Mr Macleod stressed that no resources earmarked for shinty would be used to promote taking the game abroad.
“The shinty-hurling series is a self-contained package, and it’s starting to generate a small surplus for the association,” he said. “But if we were to think about going to New York that would require some very imaginative thinking and it would need some major sponsorship. The previous suggestion for New York was for a three-day trip, but for South America we’d be looking at longer.
“It’s not impossible, but there is no formal plan at this stage.”
Despite a run of Scottish defeats the Camanachd Association and the GAA plan to retain the shinty-hurling senior clash as a two-legged affair, Mr Macloed added. Next year’s match in Scotland is scheduled to coincide with the final day of the National Mod in Inverness, on Saturday 18th October.
In the shorter term, Mr Macleod also said discussions were underway to have shinty join a wider festival of sport being held in the Glasgow area during next year’s Commonwealth Games.

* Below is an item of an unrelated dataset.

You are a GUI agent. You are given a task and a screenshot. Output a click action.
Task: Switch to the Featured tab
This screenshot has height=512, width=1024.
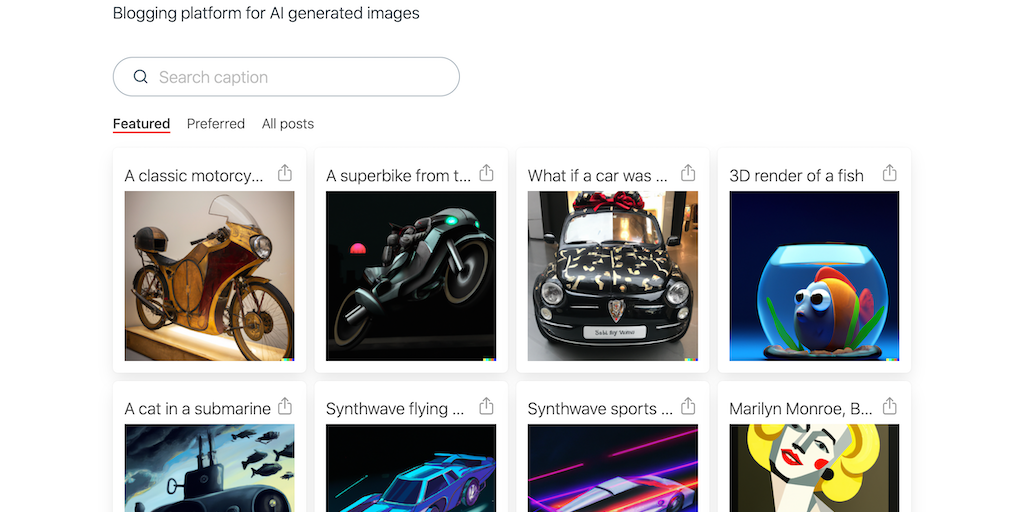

MEANWHILE, Mr Macleod admitted that a new experimental game — trialled for 10 minutes after the Irish leg of the shinty-hurling match at Croke Park — may be ditched.
The new game — entitled Iomain, which is the traditional Gaelic name for shinty — blended the two sports together with a prototype stick developed by caman producer Alan MacPherson and Irish hurley maker Michael Barron.
The Scots won the trial match — in which only goals count — 5-0, but the GAA have said they hope the idea might reinvigorate the concept of “ground hurling” across the Irish diaspora.
“The GAA are driving this, and if it can be used to promote shinty and add value to our own game then it will be worth considering,” Macleod said. “But at this stage we don’t know what will happen — we will have follow-up discussions, but it may go no further than that.”